Rows of pointing data
* * * *

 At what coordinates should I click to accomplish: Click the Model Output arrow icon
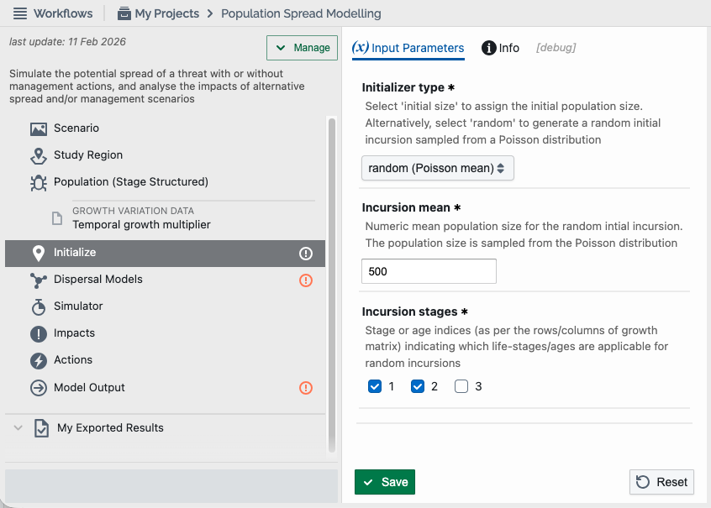coord(39,388)
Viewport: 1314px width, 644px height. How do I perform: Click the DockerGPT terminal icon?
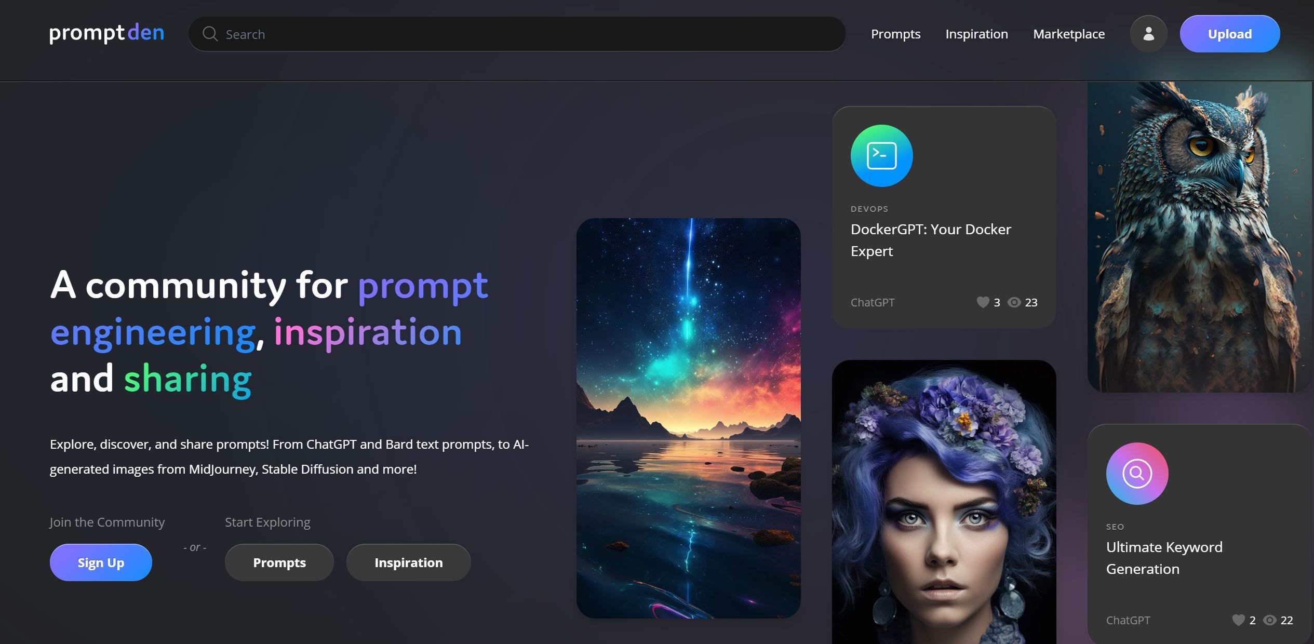pos(881,156)
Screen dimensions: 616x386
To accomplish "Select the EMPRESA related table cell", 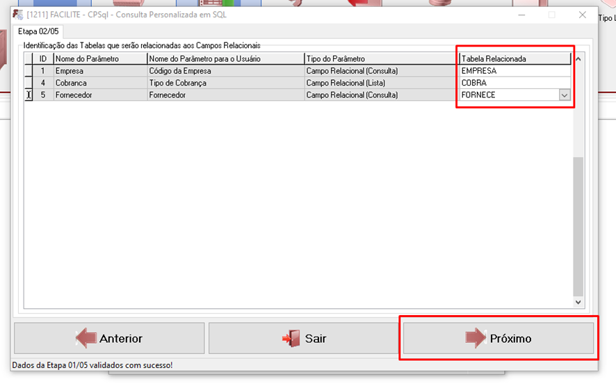I will click(514, 71).
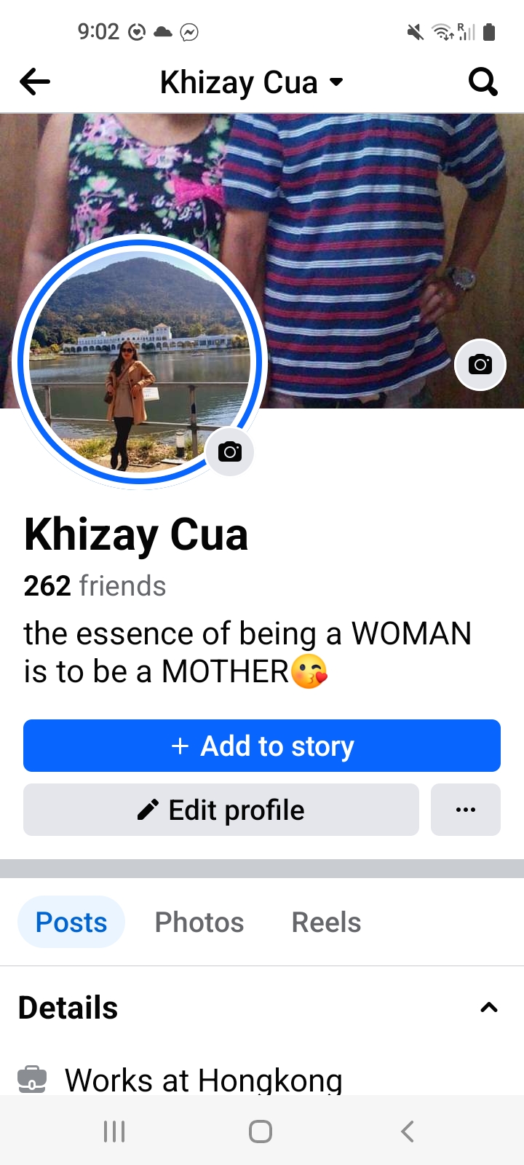Open the three-dot more options button
Screen dimensions: 524x1165
tap(466, 810)
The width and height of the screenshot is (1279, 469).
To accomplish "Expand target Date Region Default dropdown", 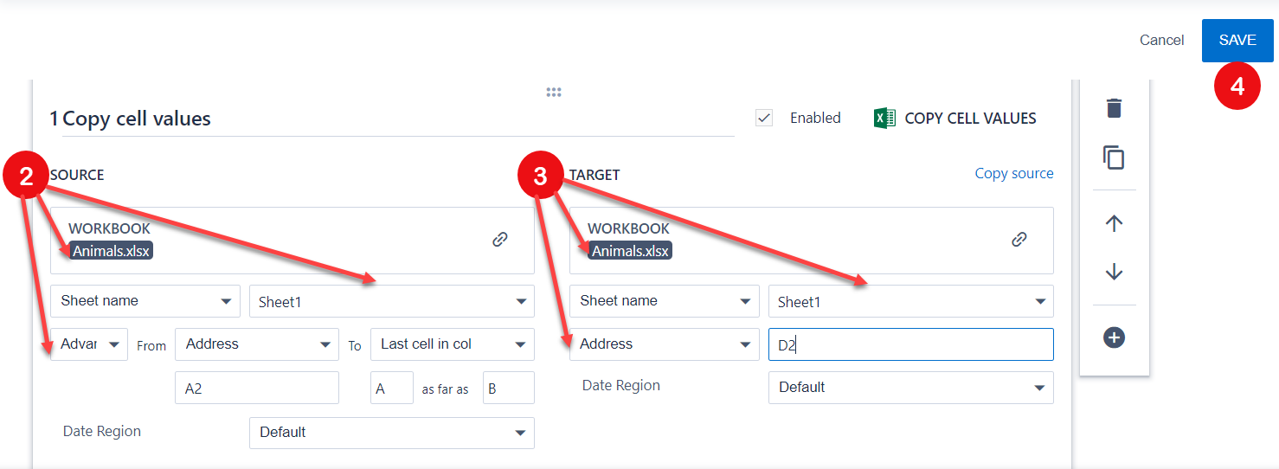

* * * *

Exercise:
Locate each line above that contains the word "icon", and copy those lines out in full.

Answer for this exercise:
 At what coordinates should I click to accomplish: Click the Model Output arrow icon
Viewport: 1314px width, 644px height. How do I perform: Click the DockerGPT terminal icon?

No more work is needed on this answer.